When I grow up, I want to be Jeffro Johnson.  His Appendix N web series, soon to be released in full book format, is much reviled by all the right people, and justifiably so.  A bit late to the party, I was nonetheless impressed with his analysis which shed new light on old works, and helped revive my much atrophied interest in the sci-fi/fantasy genre. 

The backlash against Jeffro by the followers of the modern day Gog and Magog (Progressivism and the Narrative) seemed at the time to be over the top and un-necessary.  So what if an RPG nerd likes books that inspired the hobby?  In retrospect, the naysayers and perpetually offended had good reason to lash back so forcefully.  They saw what a deep and profound impact Jeffro’s writing could have on the genre, and in their talentless boots the Scalzi’s and mini-Scalzi’s of the world trembled.

Enter Cirsova.

The next generation in the evolution of the genre magazine, Cirsova picks up where the dry and dusty modern magazines left off.  It has abandoned the dry and ‘meaningful’ stories carefully crafted to appeal to the right kind of readers, and instead offers the kind of adventurous fun that the pulps used to offer.

Consider for a moment children’s programming.  When I was a wee lad adventurous shows were fun for their own sake.  Thudarr didn’t need diversity or lessons about not petting stray dogs, he just needed a wizard in a busted down casino to stab.  At some point the producers were pressured into including a message, and we had to suffer through a one minute warning from Scarlet and Snow Job about how knowing we should eat our vegetables is half of the battle.  That was bad enough, but then came the inevitable message fiction cartoons such as the execrable Captain Planet and long slog through years of drek.  For all I know cartoons are still mired in that preach-first entertain-second mode – the short fiction magazines sure are.

At least until now.  Cirsova brings back the fun without the preaching, and in so doing signals a new and exciting era in sci-fi and fantasy stories.  It’s shaping up to be part throwback to the old days where world-building took a back seat to story-telling, but one that acknowledges that the last five decades did happen. It’s as good as the first issue, though the variety of stories doesn’t run quite as full of a gamut as its predecessor.  It’s clear the editors didn’t front load the quality into the first issue and finishing this one only leaves the reader’s appetite whet for more.

Now look, I’m not a particularly smart guy, and I’m not particularly dialed into the sci-fi/fantasy scene.  I’m just a guy who knows what he likes, and one who knows he can’t get it from the big publishing houses these days.  Whether this meets the criteria for an egghead like Jeffro or the Superversive crowd or not is beyond my simple ken.  You can ask them yourself.

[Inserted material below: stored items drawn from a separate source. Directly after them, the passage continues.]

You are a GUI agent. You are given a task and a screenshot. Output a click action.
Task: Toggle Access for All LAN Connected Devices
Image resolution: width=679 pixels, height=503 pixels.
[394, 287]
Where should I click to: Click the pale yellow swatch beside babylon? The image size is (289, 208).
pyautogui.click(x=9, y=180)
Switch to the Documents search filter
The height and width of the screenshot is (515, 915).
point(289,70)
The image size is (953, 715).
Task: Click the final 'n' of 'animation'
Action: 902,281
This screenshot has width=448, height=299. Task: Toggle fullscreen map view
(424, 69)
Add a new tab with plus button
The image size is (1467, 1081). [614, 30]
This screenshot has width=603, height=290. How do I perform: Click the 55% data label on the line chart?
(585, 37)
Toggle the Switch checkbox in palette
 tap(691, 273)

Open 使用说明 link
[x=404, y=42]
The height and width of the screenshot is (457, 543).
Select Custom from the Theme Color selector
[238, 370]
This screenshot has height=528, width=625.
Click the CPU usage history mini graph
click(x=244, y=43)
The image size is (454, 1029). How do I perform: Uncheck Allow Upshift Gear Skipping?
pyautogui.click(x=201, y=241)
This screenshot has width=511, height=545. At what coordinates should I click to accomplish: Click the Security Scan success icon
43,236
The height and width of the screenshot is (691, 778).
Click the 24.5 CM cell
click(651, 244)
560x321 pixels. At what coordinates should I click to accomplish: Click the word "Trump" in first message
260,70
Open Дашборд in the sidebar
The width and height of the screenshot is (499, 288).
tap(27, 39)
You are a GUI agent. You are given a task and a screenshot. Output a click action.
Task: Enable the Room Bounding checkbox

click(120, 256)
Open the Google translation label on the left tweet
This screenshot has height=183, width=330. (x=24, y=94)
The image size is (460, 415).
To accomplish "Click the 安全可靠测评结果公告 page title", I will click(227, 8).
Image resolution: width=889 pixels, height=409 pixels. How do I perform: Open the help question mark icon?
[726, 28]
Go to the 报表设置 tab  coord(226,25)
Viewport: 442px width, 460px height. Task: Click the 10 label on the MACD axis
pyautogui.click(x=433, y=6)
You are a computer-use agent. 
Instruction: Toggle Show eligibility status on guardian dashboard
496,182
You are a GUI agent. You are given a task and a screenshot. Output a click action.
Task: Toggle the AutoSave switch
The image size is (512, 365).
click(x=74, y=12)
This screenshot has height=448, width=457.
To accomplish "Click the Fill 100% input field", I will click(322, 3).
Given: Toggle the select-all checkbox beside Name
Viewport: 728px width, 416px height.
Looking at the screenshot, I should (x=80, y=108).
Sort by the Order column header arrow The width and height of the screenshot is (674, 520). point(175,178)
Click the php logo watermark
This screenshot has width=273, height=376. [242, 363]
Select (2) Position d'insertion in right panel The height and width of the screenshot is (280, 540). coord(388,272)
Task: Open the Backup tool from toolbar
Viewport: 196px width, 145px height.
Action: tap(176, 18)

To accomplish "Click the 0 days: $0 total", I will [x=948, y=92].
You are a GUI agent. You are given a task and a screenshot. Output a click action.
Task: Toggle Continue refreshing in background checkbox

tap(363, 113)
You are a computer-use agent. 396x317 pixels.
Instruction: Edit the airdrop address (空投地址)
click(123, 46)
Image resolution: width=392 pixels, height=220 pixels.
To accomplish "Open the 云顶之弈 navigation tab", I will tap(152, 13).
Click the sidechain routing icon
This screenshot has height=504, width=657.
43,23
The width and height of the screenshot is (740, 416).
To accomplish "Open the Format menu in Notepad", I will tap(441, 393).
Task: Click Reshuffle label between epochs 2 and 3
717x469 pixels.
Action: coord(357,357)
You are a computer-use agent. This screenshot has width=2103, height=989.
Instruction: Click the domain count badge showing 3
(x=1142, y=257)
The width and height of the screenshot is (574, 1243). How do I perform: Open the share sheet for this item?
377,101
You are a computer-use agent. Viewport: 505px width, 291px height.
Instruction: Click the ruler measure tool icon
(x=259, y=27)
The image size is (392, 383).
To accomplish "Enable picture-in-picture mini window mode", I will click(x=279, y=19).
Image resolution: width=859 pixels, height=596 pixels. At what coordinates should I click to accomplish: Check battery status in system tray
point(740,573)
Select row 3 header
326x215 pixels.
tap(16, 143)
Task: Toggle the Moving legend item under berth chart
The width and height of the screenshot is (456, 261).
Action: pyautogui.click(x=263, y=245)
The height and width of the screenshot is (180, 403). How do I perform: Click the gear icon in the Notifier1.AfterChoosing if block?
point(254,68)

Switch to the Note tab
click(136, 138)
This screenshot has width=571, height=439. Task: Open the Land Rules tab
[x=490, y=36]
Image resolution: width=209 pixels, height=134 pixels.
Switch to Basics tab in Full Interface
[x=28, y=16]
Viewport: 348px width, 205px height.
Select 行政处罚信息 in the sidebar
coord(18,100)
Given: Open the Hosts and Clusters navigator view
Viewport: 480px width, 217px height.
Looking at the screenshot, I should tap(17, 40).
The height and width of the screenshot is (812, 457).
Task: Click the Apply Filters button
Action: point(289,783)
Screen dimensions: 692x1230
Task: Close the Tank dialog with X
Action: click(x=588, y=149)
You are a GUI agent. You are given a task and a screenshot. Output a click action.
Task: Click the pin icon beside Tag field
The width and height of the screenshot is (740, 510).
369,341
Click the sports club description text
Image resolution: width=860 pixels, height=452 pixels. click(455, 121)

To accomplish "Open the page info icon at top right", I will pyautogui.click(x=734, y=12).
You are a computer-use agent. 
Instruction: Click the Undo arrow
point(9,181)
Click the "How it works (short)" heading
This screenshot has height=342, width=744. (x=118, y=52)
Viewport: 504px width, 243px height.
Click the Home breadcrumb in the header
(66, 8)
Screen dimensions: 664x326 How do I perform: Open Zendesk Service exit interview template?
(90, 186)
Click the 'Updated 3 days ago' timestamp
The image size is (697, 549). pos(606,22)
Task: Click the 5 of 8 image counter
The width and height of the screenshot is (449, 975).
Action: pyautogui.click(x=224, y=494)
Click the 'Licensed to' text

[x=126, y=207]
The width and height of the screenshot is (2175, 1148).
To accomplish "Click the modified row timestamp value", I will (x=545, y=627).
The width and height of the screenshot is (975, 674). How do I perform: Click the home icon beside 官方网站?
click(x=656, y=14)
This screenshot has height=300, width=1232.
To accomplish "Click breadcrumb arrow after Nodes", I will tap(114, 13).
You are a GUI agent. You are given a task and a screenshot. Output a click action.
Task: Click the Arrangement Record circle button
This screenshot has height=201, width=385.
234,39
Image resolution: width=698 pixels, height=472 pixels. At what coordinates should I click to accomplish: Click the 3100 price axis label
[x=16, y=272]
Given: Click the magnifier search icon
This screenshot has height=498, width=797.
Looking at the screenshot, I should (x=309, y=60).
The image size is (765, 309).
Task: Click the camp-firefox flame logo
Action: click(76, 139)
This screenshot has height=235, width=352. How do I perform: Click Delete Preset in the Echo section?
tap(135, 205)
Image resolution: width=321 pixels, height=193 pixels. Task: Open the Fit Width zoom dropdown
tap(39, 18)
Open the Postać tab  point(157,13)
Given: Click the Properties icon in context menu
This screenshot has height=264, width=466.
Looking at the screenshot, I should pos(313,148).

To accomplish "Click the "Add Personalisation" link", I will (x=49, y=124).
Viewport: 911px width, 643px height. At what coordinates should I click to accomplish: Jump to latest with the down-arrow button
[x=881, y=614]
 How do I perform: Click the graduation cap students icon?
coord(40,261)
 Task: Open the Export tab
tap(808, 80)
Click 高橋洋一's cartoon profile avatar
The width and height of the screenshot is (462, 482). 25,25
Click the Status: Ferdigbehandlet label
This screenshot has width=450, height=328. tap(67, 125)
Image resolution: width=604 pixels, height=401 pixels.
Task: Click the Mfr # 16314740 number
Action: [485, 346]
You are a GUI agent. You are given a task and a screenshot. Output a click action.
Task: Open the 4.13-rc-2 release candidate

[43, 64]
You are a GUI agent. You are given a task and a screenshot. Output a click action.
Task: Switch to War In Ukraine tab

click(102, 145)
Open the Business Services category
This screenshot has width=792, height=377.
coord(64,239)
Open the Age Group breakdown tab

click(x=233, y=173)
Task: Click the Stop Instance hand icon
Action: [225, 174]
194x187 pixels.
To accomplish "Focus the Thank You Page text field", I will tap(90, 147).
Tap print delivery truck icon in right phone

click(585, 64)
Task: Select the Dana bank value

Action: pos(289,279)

What I can tell you is that Cirsova is a vindication of Jeffro’s work.  It represents a step towards the classic quality and anything-goes storytelling that attracted the original generations of nerds to fantasy and sci-fi.  As such it also serves as an important data point for the inadvertent revolution started by Jeffro’s Appendix N series.  It may be one of the first, but it’s unlikely to be the last. 

Full disclosure:  I’m not being paid for this review.  Not only am I NOT being paid, I paid extra money for this issue of Cirsova; instead of the cheap PDF, I paid extra into the KickStarter for the hard copy.  Not only that, but I’m paying extra EXTRA money to be a part of Cirsova Issue 3 by purchasing ad space in it.  Not because I have anything to advertise, but just as an excuse to give it more of my money.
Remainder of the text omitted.